Fitch upgraded the country’s rating to ‘BB’ from ‘BB-‘ earlier in February.
“Georgia’s ratings are supported by governance and business environment indicators that are above the current medians of ‘BB’ category peers, and a track record of macroeconomic resilience against regional shocks”, Fitch announced yesterday.
It also noted that Georgia’s external finances “are significantly weaker than the majority of ‘BB’ category peers”. However, Fitch said that Georgia is facing “a new external shock after withstanding a testing external environment in 2018”.

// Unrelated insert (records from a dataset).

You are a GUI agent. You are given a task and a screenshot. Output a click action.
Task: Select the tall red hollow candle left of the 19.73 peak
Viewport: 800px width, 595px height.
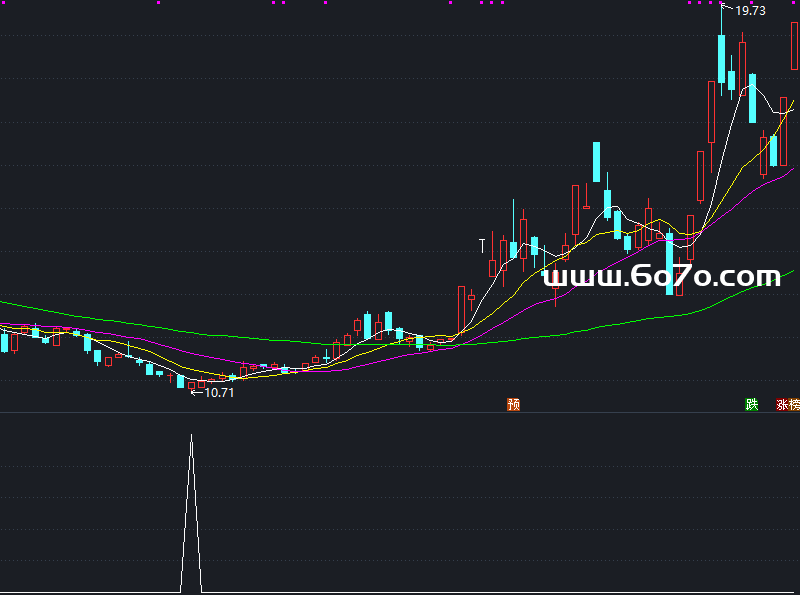point(711,112)
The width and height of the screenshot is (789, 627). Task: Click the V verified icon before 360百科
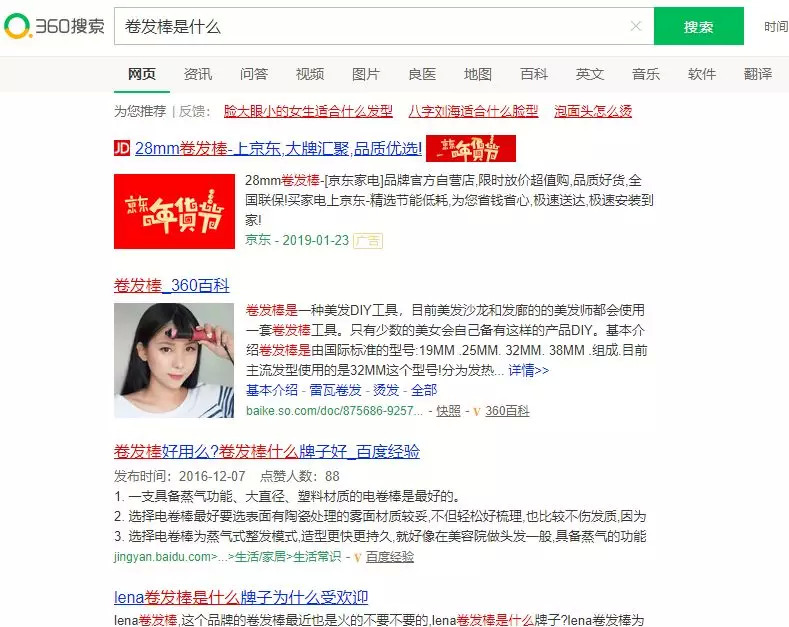coord(477,412)
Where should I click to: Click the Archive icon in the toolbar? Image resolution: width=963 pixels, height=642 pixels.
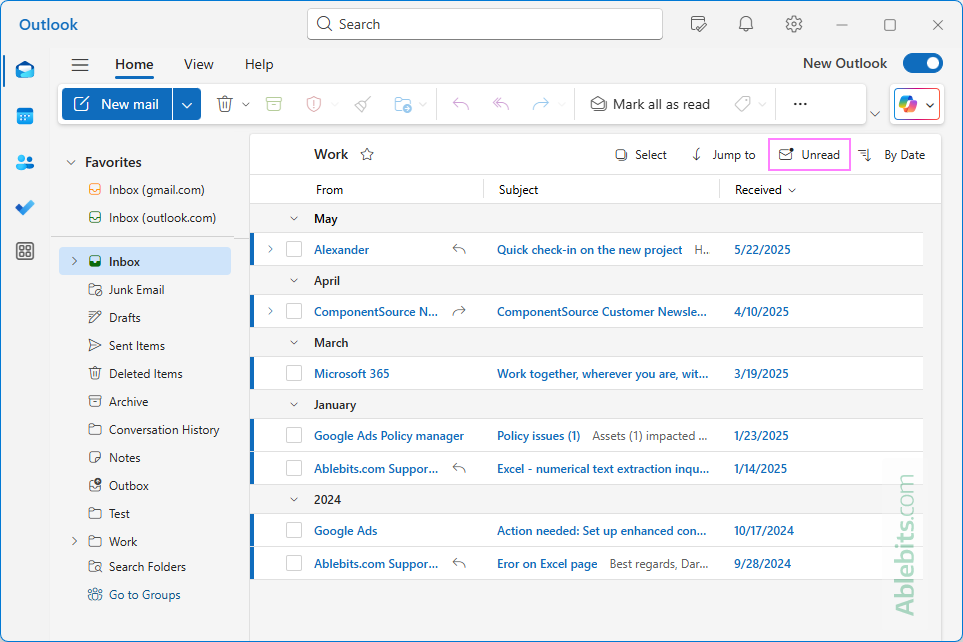(274, 104)

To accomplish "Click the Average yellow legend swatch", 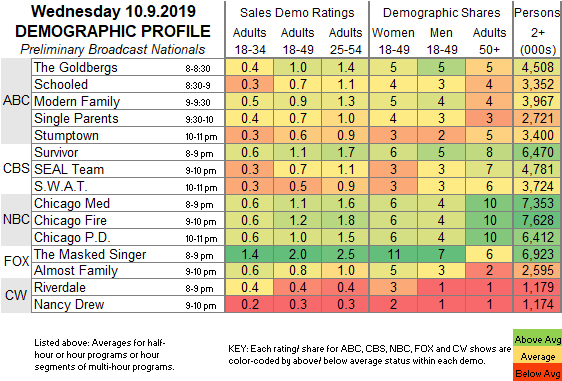I will pyautogui.click(x=537, y=357).
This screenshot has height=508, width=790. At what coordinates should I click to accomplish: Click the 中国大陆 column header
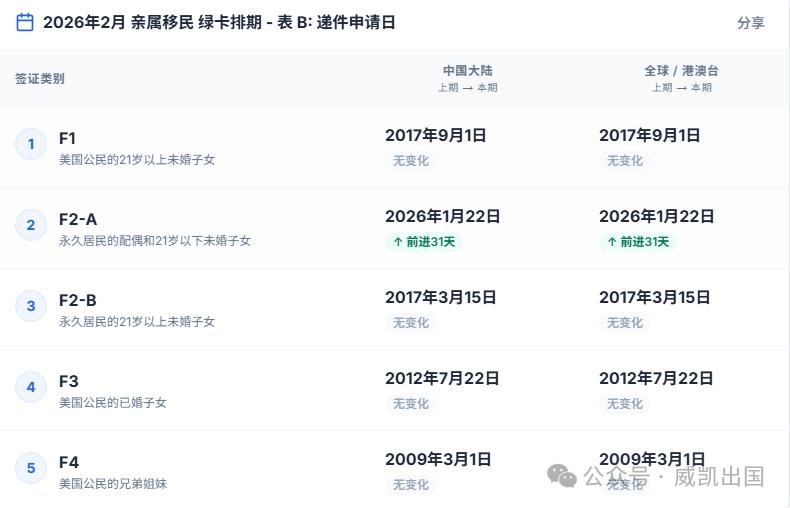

“Dynamic tourism exports and lower import growth following the completion of large energy projects led to a narrowing of the current account deficit to 7.7% of GDP in 2018, from 8.8% in 2017”, Fitch stated.
It also mentioned the recent ban on flights imposed by Russia, which is “the largest source of tourist arrivals in Georgia”. Fitch said the Georgian authorities “are assessing the impact from the ban and their policy response”.
Fitch forecasts the current account deficit will narrow further to an average of 5.3% over 2019-2021 versus 3% for the current ‘BB’ median.